Blue Archive is one of those games where connecting to and liking its characters is critical. The gameplay is fine and the stories are okay and all. But what pulls people in and gets them attached is finding virtual people they like. Fortunately for it, NAT Games did a good job of trying to get players attached both via gameplay and art.
Part of the reason the Blue Archive characterizations come across so well is how it handles its stories. For example, in the story mode you are working with preset teams for each storyline. In the initial one, we follow the Abydos’ Foreclosure Task Force. It’s a group of five young women—the only students left at the school—fighting for it. So when you go through those story quests, you only have Hoshino, Nonomi, Sherika, and Shiroko on your team of strikers and Ayane offering support. It means you connect to even the people you don’t have. You get accustomed to their behaviors.
It also helps that the Sub Stories function in a similar sort of way. Once you get past barriers to entry, you’re treated to a storyline focusing specifically on certain characters from different schools. While some of these involve clearing certain Mission Stage levels, others also require you to get at least one of the characters who show up in that tale. You’re getting these super focused stories of the students in their element.

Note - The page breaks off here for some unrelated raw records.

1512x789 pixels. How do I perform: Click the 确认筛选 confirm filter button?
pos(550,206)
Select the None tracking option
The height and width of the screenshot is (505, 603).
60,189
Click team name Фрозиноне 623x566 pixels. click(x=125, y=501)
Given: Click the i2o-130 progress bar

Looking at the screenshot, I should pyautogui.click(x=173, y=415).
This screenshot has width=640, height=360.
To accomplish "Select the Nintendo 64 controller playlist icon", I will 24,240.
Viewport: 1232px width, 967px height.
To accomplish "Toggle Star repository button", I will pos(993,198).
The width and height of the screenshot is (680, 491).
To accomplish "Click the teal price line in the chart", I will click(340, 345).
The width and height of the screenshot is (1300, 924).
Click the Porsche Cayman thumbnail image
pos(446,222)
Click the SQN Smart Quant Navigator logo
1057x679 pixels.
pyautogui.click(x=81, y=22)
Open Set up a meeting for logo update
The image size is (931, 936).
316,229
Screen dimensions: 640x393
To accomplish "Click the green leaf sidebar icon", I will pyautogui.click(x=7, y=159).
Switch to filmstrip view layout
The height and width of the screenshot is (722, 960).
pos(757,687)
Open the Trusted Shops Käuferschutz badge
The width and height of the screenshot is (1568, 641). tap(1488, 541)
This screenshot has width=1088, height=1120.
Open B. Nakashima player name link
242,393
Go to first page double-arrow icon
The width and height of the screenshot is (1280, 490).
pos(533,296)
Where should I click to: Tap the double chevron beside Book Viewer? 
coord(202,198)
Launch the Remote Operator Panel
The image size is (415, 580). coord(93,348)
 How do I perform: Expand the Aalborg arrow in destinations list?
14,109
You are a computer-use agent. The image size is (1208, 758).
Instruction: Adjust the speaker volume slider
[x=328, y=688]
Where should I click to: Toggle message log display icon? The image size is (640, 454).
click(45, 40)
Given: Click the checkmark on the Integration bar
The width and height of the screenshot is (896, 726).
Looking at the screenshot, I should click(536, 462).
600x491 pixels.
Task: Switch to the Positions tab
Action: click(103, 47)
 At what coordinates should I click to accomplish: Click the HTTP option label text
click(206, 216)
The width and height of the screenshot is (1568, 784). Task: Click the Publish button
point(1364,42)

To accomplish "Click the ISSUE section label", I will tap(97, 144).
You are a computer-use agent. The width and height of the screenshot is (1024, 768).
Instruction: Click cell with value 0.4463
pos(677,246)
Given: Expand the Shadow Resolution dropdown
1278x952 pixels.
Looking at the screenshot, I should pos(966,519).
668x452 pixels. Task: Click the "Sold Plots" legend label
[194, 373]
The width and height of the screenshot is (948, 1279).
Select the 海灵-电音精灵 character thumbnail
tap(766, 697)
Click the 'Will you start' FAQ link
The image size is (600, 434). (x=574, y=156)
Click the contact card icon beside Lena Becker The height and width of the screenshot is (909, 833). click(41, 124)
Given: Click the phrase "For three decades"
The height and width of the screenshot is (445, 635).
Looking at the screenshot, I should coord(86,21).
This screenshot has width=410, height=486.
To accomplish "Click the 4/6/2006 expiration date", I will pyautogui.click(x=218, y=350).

Speaking of their element, the perspective of Blue Archive is rather unique for a game about sending units of heavily armed young women off to fight. While there are serious stakes and war games, there’s a slice-of-life feel to everything. The color schemes are rather bright and vibrant. In the case of some characters, it’s even very poppy. (Saya and Shiroko are great examples.) It feels like a daily life sort of game, except daily life for these students can involve fighting against rivals and other students.
But what really makes Blue Archive stand out is the design for its chibi avatars. When you pull for characters, see them in stories, or go to their pages, you see their full-size art. Upon putting a team together, reading loading screen comics, or heading into a fight, there are their more diminutive forms. Each of these designs is quite accurate. It also features animations and actions that show off who they are at a glance. Nonomi hugs her machine gun, complete with oversized heart, if you win a match. Saya’s “Voila, My Masterpiece!” EX Skill sees her taking one of her poisonous experiments and chucking it at an area… with her rodent friend attached. Ayane flies in a drone with supplies. When Yuuka uses her Q.E.D. skill to create a shield for herself, she first works out calculations. Junko gets “hangry” with her Hunger Frustration EX Skill, and before she lashes out we see her drop the dango she is about to begin eating. With these animations and behaviors, we see them preparing weapons or interacting with characters or things in certain ways that help establish who they are.
The result is a cast that can be quite expressive. With its stories, character designs, and animations, NAT Games attempts to show what each of the Blue Archive characters is like. And depending on the character, it can be incredibly effective.
Blue Archive is available for Android and Apple iOS devices.